Парижские тайны
Шрифт:
— Затем они выставили мне бутылку вина и хотели заставить меня болтать о вас... Я ничего не мог им сказать... уж по одному тому, что вы не сообщили мне ничего, разве только, как можно осчастливить человека, отколошматив его... Из ваших секретов я знал лишь тот, что имел касательство к последним кулачным ударам. Да и если бы я знал что-нибудь, ничего бы не изменилось..." потому что я ваш друг до гроба... метр Родольф... Пусть меня изжарят в аду, если я знаю, почему это так, но я чувствую к вам как бы привязанность бульдога к своему хозяину... Но тут уж ничего не поделаешь... Эта привязанность
— Благодарю тебя, приятель, но продолжай...

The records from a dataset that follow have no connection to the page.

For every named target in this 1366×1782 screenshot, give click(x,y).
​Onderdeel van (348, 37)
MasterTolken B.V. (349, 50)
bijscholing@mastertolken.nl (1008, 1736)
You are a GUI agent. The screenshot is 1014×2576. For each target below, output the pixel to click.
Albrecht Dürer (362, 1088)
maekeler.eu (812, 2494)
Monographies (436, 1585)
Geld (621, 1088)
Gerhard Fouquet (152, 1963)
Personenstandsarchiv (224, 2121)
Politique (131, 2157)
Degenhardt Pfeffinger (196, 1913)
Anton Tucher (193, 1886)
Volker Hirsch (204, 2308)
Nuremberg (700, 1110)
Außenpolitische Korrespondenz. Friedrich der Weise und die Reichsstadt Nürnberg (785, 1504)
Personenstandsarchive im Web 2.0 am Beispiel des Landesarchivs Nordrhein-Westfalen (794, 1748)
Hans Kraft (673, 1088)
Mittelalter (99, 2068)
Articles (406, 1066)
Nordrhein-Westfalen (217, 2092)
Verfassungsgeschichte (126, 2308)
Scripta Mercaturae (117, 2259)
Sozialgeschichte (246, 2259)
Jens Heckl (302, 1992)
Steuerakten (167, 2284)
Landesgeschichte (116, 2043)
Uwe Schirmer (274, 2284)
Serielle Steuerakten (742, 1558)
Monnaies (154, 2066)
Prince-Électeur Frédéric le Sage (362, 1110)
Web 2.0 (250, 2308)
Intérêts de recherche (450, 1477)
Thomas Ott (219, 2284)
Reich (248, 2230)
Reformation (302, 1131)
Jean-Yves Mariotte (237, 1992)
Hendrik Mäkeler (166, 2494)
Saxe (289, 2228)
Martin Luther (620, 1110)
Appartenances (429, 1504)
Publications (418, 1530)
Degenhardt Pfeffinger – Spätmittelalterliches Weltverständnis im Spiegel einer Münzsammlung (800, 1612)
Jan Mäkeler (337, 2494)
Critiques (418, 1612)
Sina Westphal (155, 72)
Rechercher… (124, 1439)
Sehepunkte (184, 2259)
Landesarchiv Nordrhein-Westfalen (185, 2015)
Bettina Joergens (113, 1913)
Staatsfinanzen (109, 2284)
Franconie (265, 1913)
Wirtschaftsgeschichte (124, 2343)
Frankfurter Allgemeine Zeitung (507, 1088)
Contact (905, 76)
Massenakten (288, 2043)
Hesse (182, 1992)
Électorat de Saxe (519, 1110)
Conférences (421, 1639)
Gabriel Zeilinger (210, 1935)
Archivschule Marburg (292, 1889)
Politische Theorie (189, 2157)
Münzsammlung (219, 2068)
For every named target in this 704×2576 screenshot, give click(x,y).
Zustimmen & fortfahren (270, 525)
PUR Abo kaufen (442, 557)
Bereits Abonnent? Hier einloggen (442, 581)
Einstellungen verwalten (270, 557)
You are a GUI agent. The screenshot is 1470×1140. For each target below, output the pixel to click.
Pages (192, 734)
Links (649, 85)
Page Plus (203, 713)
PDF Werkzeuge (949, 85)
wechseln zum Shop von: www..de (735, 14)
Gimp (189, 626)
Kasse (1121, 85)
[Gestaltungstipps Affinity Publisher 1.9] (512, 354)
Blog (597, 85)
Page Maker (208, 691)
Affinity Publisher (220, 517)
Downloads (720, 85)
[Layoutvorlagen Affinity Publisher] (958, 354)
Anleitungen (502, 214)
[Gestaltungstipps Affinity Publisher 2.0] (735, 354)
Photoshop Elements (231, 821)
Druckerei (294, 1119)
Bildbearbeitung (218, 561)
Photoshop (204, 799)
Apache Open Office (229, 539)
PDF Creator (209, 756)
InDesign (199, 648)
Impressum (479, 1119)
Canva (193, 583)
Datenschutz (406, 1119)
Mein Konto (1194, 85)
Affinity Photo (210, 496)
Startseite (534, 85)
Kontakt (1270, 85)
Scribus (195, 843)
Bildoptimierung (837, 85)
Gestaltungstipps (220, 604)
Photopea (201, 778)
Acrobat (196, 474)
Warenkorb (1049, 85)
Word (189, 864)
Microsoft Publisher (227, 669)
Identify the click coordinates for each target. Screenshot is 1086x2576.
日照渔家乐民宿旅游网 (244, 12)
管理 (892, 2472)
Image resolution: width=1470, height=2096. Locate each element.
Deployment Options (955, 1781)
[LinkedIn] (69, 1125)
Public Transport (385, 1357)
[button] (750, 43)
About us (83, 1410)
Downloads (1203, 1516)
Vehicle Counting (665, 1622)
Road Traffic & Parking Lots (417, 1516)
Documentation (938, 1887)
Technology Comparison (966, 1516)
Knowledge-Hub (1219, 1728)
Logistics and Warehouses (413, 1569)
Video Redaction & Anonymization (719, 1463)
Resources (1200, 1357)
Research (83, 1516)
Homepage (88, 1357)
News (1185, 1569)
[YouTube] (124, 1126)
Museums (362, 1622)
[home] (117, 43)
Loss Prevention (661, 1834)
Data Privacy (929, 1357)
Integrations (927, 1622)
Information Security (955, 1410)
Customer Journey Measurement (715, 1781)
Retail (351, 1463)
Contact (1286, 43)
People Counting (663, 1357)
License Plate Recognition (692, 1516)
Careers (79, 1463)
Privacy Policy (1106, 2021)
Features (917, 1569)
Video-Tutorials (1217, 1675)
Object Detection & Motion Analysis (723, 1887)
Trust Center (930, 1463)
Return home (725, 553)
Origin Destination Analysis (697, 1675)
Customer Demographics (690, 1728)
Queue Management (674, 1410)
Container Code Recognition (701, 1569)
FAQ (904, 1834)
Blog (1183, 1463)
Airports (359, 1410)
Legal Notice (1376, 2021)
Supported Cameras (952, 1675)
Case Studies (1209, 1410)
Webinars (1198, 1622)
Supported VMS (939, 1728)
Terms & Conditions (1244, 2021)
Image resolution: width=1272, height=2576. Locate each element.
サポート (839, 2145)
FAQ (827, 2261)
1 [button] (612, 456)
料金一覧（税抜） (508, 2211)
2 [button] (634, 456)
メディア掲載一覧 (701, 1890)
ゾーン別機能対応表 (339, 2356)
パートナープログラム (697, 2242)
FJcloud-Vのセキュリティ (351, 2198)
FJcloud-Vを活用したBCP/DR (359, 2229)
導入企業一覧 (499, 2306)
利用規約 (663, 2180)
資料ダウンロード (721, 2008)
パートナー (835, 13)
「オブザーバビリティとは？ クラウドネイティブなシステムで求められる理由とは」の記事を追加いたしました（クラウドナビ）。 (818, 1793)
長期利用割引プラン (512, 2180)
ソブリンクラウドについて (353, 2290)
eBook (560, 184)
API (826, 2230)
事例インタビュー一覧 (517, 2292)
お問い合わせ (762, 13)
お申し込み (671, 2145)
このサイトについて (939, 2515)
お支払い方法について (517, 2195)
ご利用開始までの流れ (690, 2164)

— Высокий господин и маленькая дама, переодетая мужчиной, поняли, что ничего из меня не вытянут; они ушли от Людоедки, я тоже ушел... они повернули в сторону Дворца правосудия, я — в сторону собора Парижской богоматери. Дойдя до конца улицы, замечаю, что дождь припустил вовсю, настоящий потоп. Вижу поблизости полуразрушенный дом и говорю себе: «Если ливень продлится, я не хуже проведу здесь ночь, чем в моей конуре». Соскальзываю в какой-то подвал, где не каплет, устраиваю себе постель на старой балке, подушкой мне служит строительный мусор, словом, располагаюсь со всеми удобствами, как король...
— Дальше, дальше!..
— Мы пили с вами вместе, метр Родольф, да я еще выпил с высоким господином и с маленькой женщиной, переодетой мужчиной... это к слову, чтобы вы знали, что голова у меня была тяжелая... да и, кроме того, ничто так не усыпляет, как шум дождя. Итак, я преспокойно заснул. Словно бы недолго я задавал храпака, как вдруг какой-то шум разбудил меня; это был голос Грамотея, который, можно сказать, дружески беседовал с кем-то. Прислушиваюсь... Дьявольщина!.. Кого же я узнаю? Высокого господина, того, что был в кабаке с маленькой женщиной.
— Они беседовали с Грамотеем и Сычихой? — спросил Родольф с крайним изумлением.
— Да... Они договаривались встретиться на следующий день.
— Значит, сегодня! — воскликнул Родольф. — В час дня.
— Через несколько минут!
— У развилки шоссе на Сен-Дени и дороги Восстания.
— Здесь?!
— Правильно, господин Родольф, здесь!
— С Грамотеем?!. Будьте осторожны, господин Родольф! — воскликнула Певунья.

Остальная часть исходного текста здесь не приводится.